The Summer of ’61

A mob firebombed one of the Freedom Riders’ buses outside Anniston, Ala., on May 14, 1961.

60 years ago this past Tuesday, May 4th, a small group of black and white men and women of various ages departed Washington D.C. on a Greyhound bus bound for New Orleans. Nothing too special about this except a member of this group was John Lewis (who died July 2020), and they started what became known as The Freedom Riders.


Six years earlier, the Supreme Court ruled that bus lines can no longer be segregated along racial lines. We know the story, the bus lines in the south continued to follow Jim Crow laws ignoring the federal mandate to desegregate.


This group never made it to New Orleans. They were beaten with the savage brutality of white supremacy with the assurance by the local police in Birmingham, lead by Bull Connor, to give the beatings time before finally intervening. It was plain to see for all who had eyes and over 400 people took part in dozens of Freedom Rides over the course of the summer of ’61.


These rides drew national attention to the brutality of white supremacy and the flagrant disregard by the Southern states, business, and law enforcement to uphold federal law. These rides were political protest by blacks and whites who rode together against segregation. These rides were based on the principles of non-violence and in stark contrast stood those in power who violently beat them for following the law.
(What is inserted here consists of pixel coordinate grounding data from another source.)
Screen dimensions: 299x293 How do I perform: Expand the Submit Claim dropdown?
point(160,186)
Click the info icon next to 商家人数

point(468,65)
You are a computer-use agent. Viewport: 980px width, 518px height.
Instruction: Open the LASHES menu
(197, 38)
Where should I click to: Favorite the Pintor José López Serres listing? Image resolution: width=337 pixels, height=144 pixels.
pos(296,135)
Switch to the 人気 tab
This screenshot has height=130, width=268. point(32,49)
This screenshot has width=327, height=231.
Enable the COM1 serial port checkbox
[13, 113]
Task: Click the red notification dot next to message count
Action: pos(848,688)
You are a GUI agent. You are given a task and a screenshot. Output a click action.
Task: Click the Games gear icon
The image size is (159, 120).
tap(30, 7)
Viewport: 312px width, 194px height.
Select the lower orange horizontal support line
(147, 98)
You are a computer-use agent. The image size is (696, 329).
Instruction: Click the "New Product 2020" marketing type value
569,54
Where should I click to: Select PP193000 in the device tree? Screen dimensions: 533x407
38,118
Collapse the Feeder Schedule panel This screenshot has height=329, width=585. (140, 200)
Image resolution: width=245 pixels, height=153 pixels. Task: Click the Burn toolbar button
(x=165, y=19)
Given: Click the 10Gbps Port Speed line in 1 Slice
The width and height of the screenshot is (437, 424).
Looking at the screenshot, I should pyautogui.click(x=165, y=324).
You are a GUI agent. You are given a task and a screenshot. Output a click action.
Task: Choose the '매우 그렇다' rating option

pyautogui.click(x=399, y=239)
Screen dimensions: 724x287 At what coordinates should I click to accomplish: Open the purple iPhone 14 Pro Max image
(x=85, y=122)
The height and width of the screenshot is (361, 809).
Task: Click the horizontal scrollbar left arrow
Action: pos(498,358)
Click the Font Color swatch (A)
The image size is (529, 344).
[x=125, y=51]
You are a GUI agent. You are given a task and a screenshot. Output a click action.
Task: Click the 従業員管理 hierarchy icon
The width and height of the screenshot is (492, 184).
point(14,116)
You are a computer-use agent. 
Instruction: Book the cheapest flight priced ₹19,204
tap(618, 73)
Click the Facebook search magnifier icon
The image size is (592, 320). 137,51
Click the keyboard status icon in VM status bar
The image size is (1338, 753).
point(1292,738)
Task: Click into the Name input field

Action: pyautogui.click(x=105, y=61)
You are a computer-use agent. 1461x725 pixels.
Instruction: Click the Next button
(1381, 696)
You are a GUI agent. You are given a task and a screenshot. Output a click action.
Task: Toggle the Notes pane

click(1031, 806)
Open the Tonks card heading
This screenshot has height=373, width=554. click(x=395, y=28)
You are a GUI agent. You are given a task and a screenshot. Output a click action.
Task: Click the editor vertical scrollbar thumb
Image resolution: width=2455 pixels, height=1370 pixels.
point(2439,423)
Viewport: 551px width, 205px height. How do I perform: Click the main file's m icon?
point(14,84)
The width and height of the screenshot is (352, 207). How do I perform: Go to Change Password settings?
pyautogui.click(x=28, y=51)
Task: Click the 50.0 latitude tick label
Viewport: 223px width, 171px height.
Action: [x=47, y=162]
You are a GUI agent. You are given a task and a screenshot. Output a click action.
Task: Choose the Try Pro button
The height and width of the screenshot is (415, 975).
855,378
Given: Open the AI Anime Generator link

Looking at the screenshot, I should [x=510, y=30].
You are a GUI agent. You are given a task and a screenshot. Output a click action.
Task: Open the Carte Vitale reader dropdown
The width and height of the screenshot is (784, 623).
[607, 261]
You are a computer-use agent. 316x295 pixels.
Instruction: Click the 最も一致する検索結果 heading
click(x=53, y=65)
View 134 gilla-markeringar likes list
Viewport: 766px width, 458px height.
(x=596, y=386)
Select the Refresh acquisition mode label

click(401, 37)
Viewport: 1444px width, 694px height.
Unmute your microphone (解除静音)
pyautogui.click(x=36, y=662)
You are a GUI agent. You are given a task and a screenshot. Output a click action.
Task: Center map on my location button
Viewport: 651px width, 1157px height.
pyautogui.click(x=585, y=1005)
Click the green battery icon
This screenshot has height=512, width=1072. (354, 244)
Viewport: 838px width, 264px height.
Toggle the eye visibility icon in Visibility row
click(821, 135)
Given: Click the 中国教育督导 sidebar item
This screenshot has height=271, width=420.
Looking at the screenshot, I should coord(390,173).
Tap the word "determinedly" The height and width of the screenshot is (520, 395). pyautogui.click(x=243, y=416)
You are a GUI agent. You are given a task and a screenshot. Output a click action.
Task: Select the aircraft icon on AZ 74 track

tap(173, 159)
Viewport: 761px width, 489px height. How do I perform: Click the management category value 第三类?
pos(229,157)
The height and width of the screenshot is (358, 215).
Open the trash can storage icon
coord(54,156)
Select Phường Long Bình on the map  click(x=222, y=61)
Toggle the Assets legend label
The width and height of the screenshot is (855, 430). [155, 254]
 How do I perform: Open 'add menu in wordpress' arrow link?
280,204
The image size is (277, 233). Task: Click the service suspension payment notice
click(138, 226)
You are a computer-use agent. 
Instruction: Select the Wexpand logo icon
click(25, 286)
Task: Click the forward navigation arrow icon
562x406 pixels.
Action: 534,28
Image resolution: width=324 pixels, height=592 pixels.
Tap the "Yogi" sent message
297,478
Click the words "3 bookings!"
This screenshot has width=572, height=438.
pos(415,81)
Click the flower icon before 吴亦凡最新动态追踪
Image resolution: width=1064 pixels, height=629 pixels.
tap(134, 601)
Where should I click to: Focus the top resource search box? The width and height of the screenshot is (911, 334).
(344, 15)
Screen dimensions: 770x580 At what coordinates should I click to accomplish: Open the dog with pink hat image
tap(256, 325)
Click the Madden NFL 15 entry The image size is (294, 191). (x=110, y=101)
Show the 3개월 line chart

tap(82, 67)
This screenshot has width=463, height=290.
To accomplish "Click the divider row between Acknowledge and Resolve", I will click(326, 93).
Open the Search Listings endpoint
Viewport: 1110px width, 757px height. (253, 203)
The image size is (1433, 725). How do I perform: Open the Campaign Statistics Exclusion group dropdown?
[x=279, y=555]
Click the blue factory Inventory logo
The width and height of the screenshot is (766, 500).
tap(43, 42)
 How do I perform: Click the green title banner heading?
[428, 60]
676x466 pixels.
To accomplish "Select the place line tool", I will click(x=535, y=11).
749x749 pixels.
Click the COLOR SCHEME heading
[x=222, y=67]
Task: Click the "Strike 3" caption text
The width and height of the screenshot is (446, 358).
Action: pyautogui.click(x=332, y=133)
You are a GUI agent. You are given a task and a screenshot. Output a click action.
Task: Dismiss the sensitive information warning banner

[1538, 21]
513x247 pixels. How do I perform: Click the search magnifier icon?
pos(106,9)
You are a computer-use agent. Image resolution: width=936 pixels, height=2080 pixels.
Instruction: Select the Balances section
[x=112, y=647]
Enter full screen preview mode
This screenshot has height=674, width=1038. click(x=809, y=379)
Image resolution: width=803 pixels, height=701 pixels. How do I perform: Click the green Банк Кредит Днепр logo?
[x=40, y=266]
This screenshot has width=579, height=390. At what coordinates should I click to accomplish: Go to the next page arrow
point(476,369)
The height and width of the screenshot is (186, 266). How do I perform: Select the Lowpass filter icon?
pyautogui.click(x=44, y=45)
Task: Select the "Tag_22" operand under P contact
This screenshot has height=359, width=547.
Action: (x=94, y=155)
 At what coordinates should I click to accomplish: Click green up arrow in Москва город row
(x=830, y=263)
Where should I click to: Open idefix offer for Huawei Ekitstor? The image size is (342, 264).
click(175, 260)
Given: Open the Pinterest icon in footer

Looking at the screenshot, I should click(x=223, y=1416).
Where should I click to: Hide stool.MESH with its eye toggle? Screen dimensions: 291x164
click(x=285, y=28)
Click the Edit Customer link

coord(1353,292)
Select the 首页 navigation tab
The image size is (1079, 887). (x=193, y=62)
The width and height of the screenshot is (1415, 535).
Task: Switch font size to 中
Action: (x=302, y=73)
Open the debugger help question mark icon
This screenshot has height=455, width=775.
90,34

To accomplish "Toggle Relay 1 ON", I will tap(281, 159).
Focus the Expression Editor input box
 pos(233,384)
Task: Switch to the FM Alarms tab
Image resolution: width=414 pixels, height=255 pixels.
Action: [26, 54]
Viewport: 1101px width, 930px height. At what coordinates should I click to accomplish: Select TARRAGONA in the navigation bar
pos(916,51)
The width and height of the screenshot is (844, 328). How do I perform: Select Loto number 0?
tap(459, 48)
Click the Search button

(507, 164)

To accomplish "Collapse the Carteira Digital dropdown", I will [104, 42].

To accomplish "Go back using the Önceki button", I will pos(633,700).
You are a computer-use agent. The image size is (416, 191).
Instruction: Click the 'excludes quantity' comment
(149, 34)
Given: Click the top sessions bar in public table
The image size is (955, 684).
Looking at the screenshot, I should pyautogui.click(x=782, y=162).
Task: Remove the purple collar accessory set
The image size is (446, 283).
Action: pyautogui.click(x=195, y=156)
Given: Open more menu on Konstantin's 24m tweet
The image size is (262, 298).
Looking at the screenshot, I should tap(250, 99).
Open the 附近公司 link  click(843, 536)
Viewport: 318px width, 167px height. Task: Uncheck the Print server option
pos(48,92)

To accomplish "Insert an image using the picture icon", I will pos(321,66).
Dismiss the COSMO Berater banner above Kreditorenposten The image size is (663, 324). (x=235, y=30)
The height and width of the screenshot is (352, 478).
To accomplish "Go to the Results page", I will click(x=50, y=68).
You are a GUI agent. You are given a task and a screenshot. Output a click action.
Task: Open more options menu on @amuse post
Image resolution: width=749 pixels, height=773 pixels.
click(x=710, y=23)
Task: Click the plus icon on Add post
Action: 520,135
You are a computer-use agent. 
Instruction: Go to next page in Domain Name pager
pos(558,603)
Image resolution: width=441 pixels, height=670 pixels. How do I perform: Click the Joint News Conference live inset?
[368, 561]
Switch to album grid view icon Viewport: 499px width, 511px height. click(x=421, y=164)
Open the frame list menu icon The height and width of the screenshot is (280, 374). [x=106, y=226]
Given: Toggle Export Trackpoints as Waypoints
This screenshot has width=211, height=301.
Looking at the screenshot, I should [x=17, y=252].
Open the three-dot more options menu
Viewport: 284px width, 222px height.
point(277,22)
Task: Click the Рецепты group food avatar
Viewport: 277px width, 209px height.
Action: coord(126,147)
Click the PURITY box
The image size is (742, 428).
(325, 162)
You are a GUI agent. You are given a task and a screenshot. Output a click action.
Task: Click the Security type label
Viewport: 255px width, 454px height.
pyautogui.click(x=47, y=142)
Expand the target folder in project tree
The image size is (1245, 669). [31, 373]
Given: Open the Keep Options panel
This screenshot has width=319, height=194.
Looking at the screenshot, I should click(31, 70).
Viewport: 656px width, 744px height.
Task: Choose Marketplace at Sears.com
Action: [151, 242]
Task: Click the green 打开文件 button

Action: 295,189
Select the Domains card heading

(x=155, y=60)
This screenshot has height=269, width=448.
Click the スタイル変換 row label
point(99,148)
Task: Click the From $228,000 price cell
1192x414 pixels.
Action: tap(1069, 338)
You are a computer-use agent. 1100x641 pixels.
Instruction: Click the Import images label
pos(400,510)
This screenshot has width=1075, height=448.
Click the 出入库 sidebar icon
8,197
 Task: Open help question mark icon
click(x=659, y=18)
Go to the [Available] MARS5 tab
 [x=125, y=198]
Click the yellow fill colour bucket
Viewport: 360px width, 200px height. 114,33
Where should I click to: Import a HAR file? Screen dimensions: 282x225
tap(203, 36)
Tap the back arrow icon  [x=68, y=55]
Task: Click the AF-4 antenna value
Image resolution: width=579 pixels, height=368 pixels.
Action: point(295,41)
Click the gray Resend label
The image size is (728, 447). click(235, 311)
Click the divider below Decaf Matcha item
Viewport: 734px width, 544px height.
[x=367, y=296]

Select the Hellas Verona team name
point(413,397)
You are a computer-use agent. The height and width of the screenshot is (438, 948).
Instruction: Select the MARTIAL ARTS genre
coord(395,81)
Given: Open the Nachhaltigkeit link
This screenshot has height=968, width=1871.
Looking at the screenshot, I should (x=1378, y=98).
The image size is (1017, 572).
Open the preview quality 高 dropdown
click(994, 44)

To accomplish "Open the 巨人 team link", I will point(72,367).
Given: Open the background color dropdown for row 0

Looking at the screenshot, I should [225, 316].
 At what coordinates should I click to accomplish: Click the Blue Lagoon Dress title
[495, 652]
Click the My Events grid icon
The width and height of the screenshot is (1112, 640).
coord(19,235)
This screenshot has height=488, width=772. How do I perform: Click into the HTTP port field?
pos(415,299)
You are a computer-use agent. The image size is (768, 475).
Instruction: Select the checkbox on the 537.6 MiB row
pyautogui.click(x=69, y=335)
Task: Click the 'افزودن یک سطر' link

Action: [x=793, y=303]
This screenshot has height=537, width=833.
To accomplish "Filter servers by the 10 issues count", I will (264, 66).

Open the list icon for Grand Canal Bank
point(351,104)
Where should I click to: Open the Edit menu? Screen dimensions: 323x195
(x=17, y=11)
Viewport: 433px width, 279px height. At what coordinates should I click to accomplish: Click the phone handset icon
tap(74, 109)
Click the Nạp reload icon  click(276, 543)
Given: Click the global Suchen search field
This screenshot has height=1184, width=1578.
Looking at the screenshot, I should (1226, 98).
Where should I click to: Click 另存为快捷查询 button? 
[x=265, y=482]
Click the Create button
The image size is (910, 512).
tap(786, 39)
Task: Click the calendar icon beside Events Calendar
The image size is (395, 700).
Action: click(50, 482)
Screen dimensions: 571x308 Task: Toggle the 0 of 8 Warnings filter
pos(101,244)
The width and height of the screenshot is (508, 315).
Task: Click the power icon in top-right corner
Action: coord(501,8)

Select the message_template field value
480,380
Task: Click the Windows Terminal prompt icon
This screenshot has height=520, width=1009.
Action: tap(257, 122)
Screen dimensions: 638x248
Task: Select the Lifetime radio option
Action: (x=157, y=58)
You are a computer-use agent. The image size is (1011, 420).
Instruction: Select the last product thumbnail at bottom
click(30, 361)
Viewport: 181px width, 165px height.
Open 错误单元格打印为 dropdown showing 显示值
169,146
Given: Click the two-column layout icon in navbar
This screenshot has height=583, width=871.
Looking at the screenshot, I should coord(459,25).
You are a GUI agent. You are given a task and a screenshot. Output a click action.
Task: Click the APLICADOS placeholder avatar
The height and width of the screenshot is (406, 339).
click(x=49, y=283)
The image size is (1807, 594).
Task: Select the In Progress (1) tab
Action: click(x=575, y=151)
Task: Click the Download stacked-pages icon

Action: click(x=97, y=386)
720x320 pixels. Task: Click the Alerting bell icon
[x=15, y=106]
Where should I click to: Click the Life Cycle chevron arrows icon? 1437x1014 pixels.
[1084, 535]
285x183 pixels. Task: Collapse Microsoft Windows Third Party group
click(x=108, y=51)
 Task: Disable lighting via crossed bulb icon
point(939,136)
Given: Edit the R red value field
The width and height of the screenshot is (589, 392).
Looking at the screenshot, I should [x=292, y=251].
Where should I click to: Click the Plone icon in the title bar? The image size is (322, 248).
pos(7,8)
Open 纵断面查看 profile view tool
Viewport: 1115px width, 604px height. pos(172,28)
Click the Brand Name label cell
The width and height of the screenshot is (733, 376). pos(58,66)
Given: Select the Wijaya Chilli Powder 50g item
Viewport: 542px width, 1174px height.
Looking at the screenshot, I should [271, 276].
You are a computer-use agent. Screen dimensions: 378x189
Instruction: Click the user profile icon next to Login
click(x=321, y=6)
Who today is willing to ride and join our brothers and sisters of color to demand equal treatment under the law? Yes, we thought we had gained a lot of inroads to racism yet it is hard not to see the country spiraling swiftly downhill into many of the same types of injustices that were present during the summer of ’61. Is there something today that flips our switch to protest the government’s non-enforcement of anti-segregation laws or was that just so yesterday?